White Sox

The White Sox mob each other on the mound after their 1-0 win over Houston in Game 4 to win the World Series. (Scott Strazzante / Tribune Photo / March 30, 2012)

The White Sox completed their incredible conquest Wednesday night, eliminating the final demons that haunted the franchise since their last World Series title in 1917.

They completed their stunning run in a manner that mirrored their amazingly successful season, riding the pitching of Freddy Garcia and the bullpen to a 1-0 victory over Houston and completing a four-game sweep of the 2005 World Series.

"In sports, I haven't had a greater feeling," said general manager Ken Williams, whose transformation of a franchise to an emphasis on pitching and defense was rewarded greatly in the final game.

The players celebrated on the field and in the clubhouse, where Williams was doused with champagne after hoisting the World Series trophy.

"Enjoy it and be safe," slugger Paul Konerko advised several thousand fans who gathered behind the dugout to celebrate.

The Sox snapped the second-longest World Series drought in history. The longest dry spell, 97 years, belongs to the Cubs, followed by Cleveland at 57.

The Sox finished the season with an eight-game winning streak and with 16 wins in their final 17 games dating back to the regular season. They also won their final 11 road games.

Their 11-1 mark is the second-best postseason mark. Only the 1976 Cincinnati Reds team that manager Ozzie Guillen idolized as a kid in his native Venezuela won all seven postseason games.

This also marked the 19th time a team swept a Series opponent.

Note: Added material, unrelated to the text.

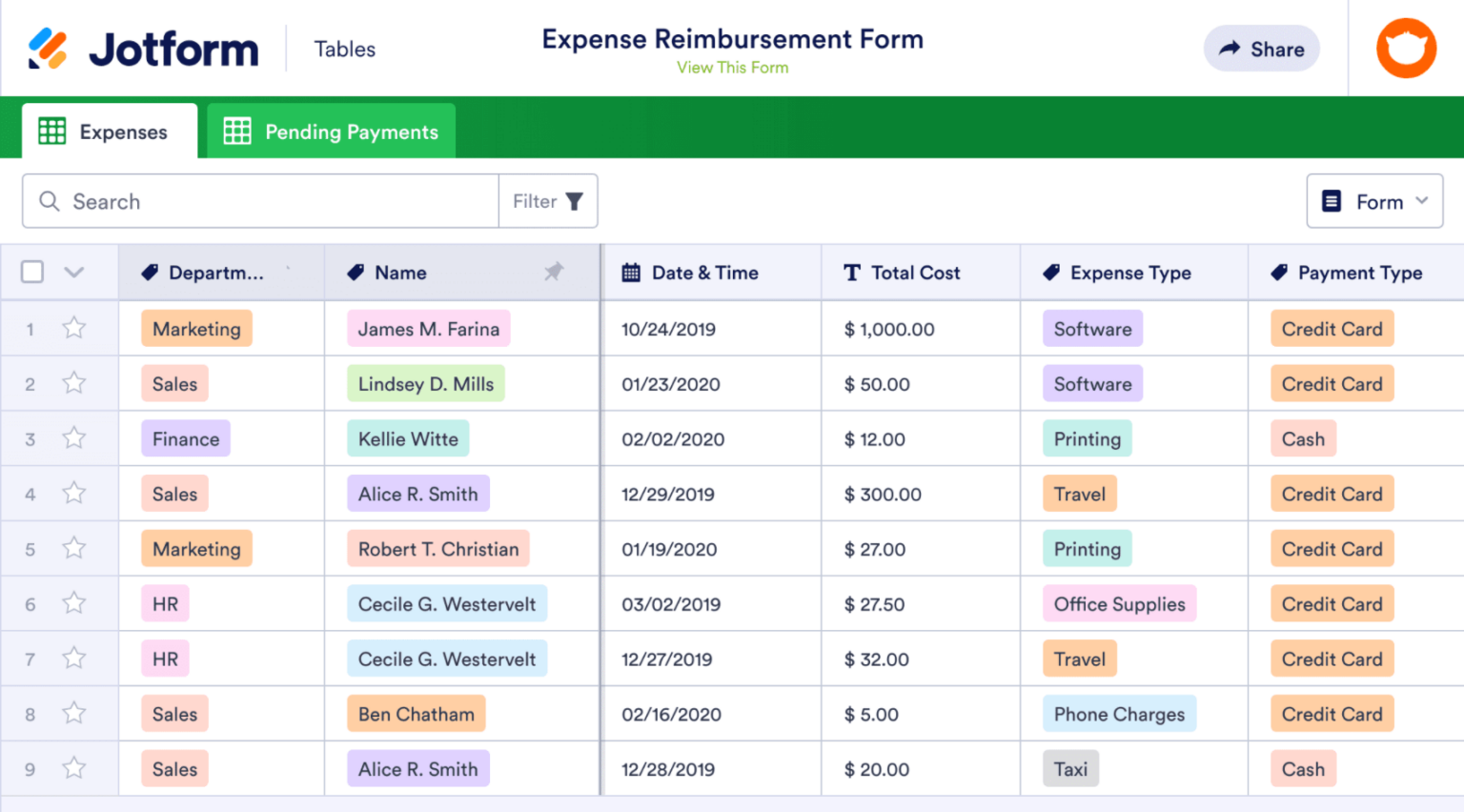
Task: Select the orange Marketing color tag
Action: [196, 328]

"We stuck together," designated hitter Carl Everett said. "Everyone was against us, but we didn't care."

Under the direction of Williams and Guillen, the Sox won their first American League Central title since 2000 with a league-best 99-63 record. They swept defending Series champion Boston in the AL Division Series and eliminated the Los Angeles Angels 4-1 in the AL Championship Series.

But Wednesday, the Sox didn't push across the winning run until the eighth, and they did it in their resourceful style.

In his first Series at-bat, Willie Harris, pinch-hitting for Garcia, poked a leadoff single off Brad Lidge and moved to second on Scott Podsednik's sacrifice.

With two outs, Jermaine Dye singled up the middle to score Harris and earn the Series' Most Valuable Player Award and a Chevrolet truck.

"It paid off," Bill Dye told his son before hugging him on the field. Dye batted .438 in the Series.

The Sox's bullpen carried the torch for Garcia, who yielded only four hits in seven innings and didn't run into serious trouble until the sixth, when he struck out Jason Lane with the bases loaded.

"I felt great in the bullpen," said Garcia, who yielded only two runs in his final 16 postseason innings. "I just wanted to make sure I got one run."

In the ninth, Lane led off with a single off rookie closer Bobby Jenks, making his fourth appearance in the Series. Lane moved into scoring position on Brad Ausmus' sacrifice, but shortstop Juan Uribe saved the victory for the Sox.

Uribe fearlessly ran over the short wall in foul territory to make a catch of pinch-hitter Chris Burke's popup.